2.  The sovereignty of Parliament.  The dictum of Lord Cooper in MacCormick v Lord Advocate is often quoted when he said that - "The principle of the unlimited sovereignty of Parliament is a distinctively English principle which has no counterpart in Scottish constitutional law....."

Lord Cooper had difficulty in seeing why the new Parliament of Great Britain had inherited all the peculiar characteristics of the former English Parliament but none of the former Scottish Parliament.  Later, Lord Cooper noted:

"I have not found in the Union legislation any provision that the Parliament of Great Britain should be "absolutely sovereign" in the sense that that Parliament should be free to alter the Treaty at will."

However, even if it is accepted that there are provisions in the Treaty of Union and associated legislation which are "fundamental law" a question of justiciability would exist if it were said that something had been done in breach of such a fundamental law.

The background to the Acts of Union between Scotland and England is interesting and was discussed in the House of Lords in Lord Grey's Motion [1999] UKHL 53.

In Scottish Parliamentary Corporate Body v The Sovereign Indigenous Peoples of Scotland, Lord Keith’s opinion in the case of Gibson v Lord Advocate 1975 SC 136 was noted:  Lord Keith said:

“I am, however, of opinion that the question whether a particular Act of the United Kingdom Parliament altering a particular aspect of Scots private law is or is not “for the evident utility” of the subjects within Scotland is not a justiciable issue in this Court.
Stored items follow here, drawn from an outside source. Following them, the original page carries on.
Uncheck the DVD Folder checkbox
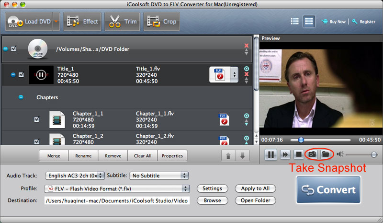The width and height of the screenshot is (383, 223). (x=14, y=49)
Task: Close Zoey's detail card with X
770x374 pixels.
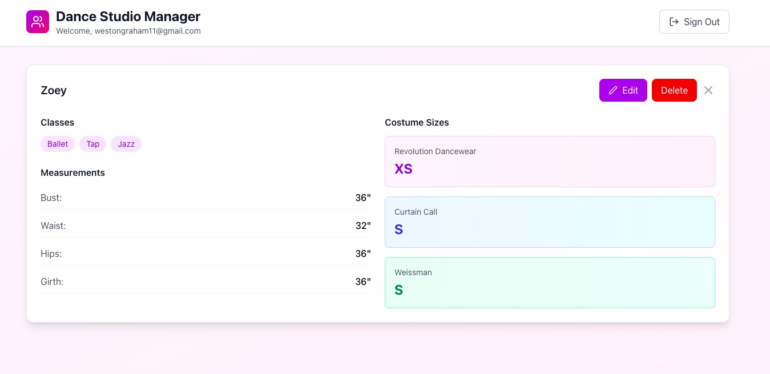Action: tap(708, 90)
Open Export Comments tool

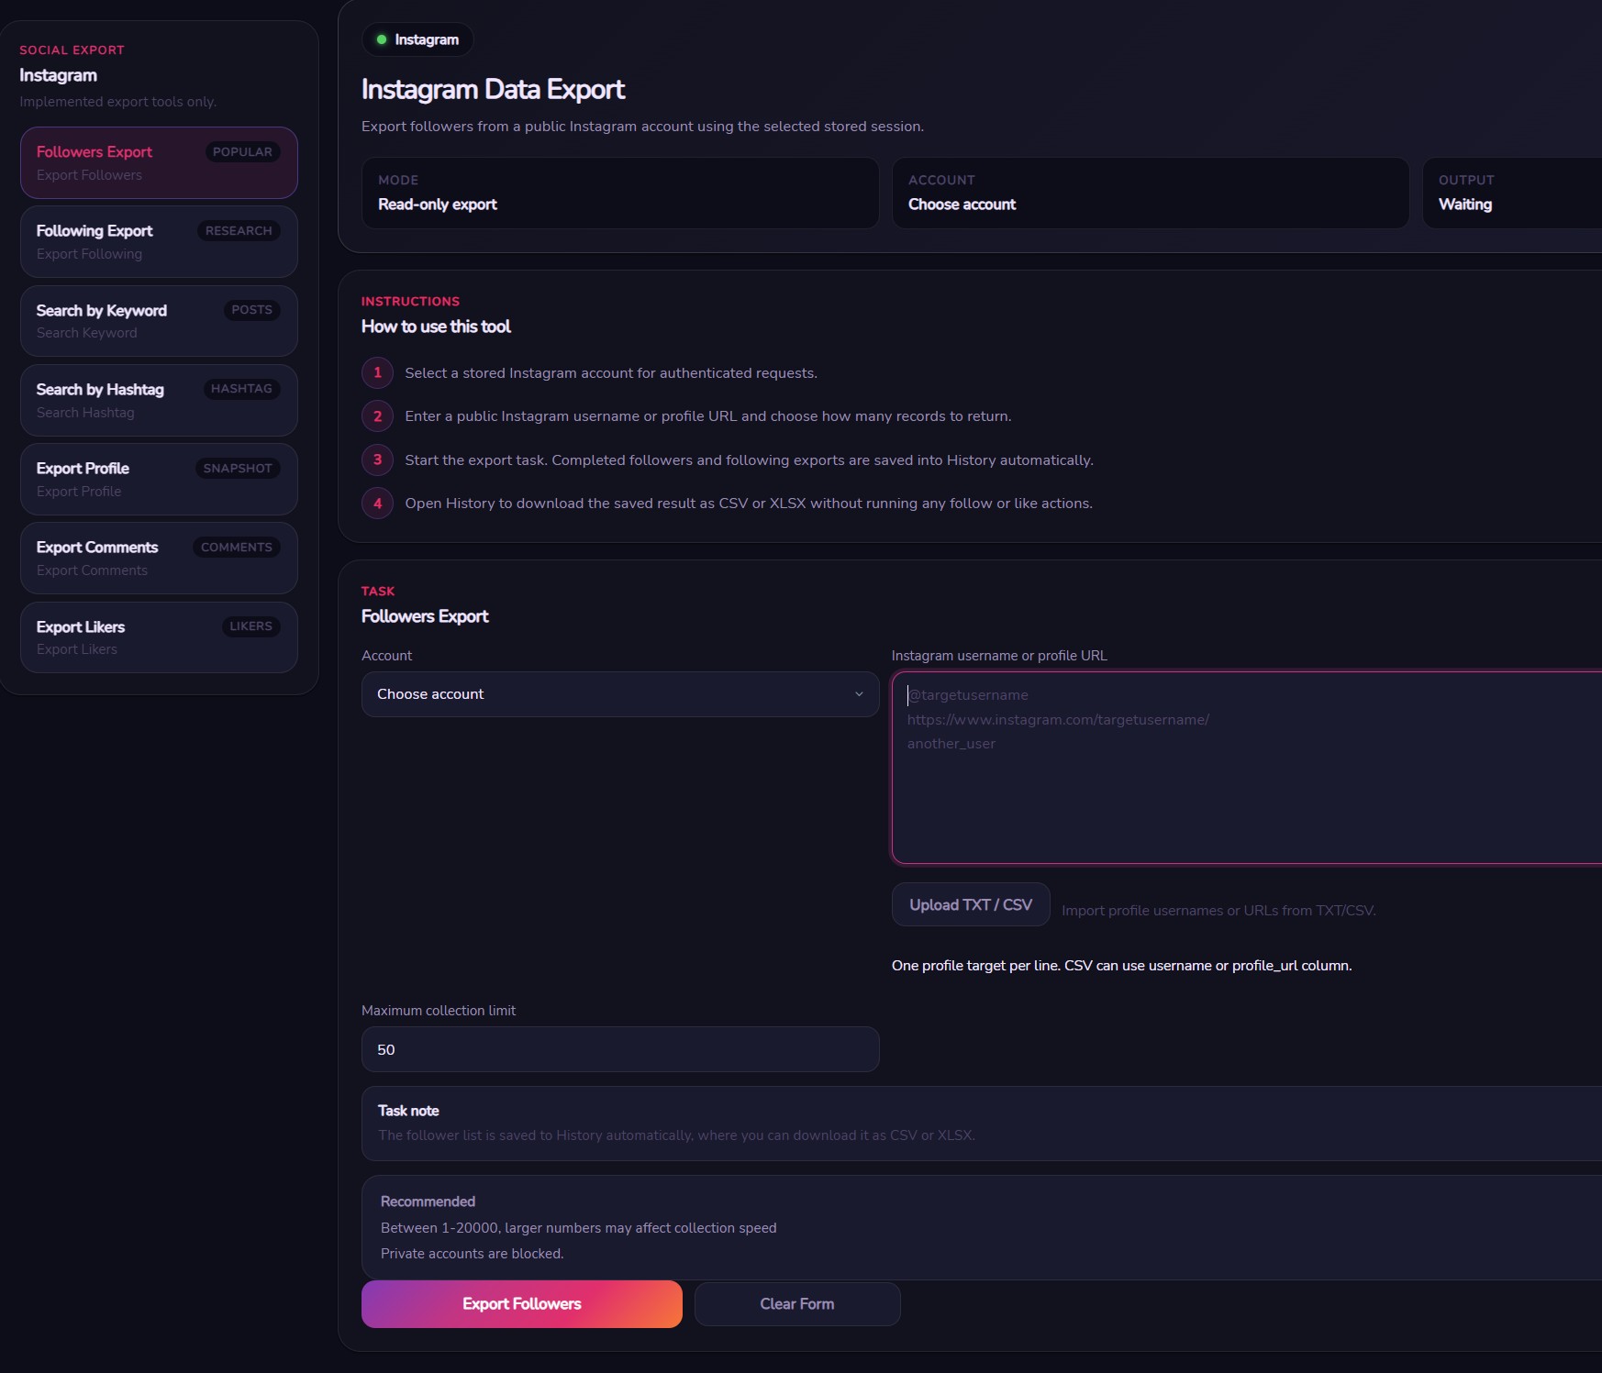click(x=159, y=559)
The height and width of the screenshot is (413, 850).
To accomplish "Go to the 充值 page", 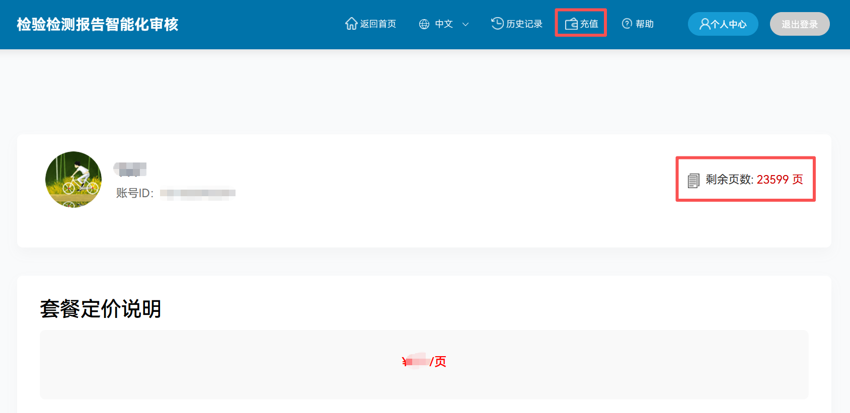I will (589, 24).
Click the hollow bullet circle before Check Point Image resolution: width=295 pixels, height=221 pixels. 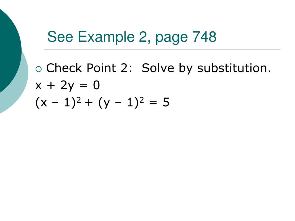39,69
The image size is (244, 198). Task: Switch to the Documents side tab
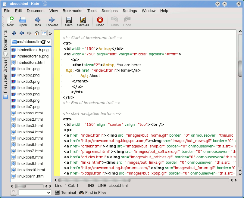(5, 40)
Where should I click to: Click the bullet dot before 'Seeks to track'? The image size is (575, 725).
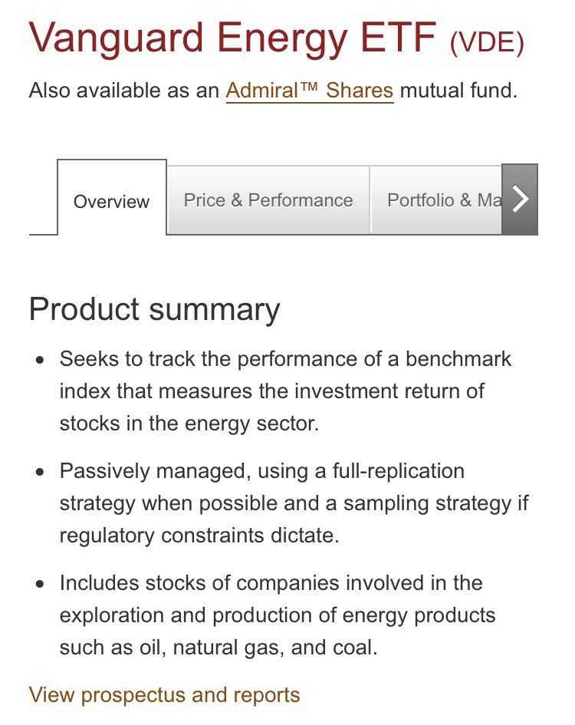click(40, 360)
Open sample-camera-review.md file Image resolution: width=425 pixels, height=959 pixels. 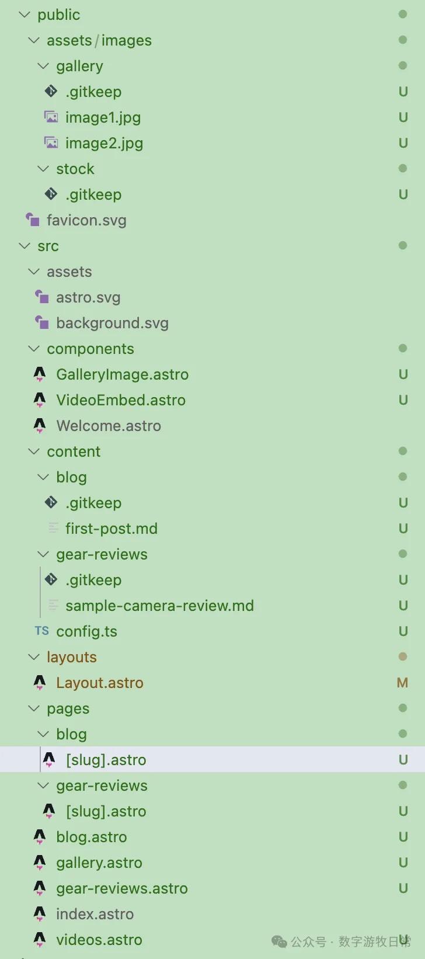click(159, 606)
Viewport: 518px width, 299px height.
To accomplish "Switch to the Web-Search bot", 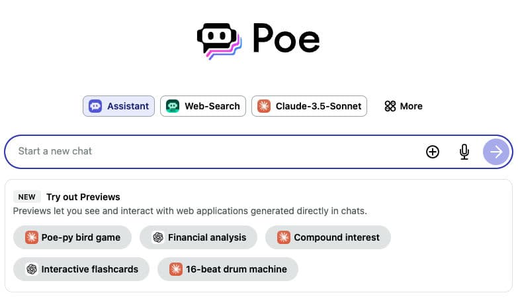I will 203,106.
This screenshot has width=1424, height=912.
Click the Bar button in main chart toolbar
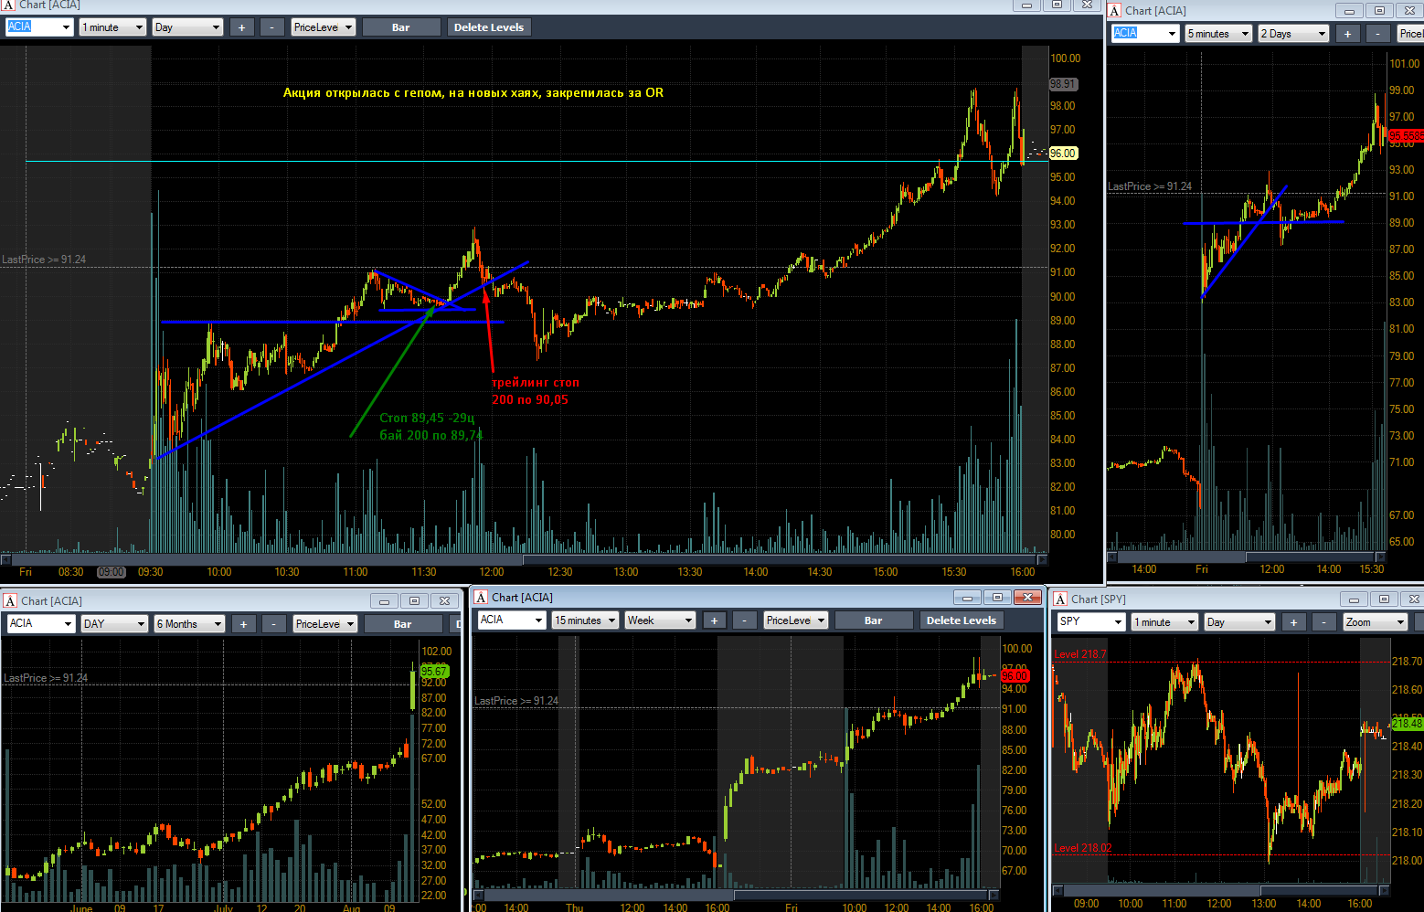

The making of decisions upon what must essentially be a political matter is no part of the function of the Court, and it is highly undesirable that it should be. The function of the Court is to adjudicate upon the particular rights and obligations of individual persons, natural or corporate, in relation to other persons or, in certain instances, to the State. A general inquiry into the utility of specific legislative measures as regards the population generally is quite outside its competence.”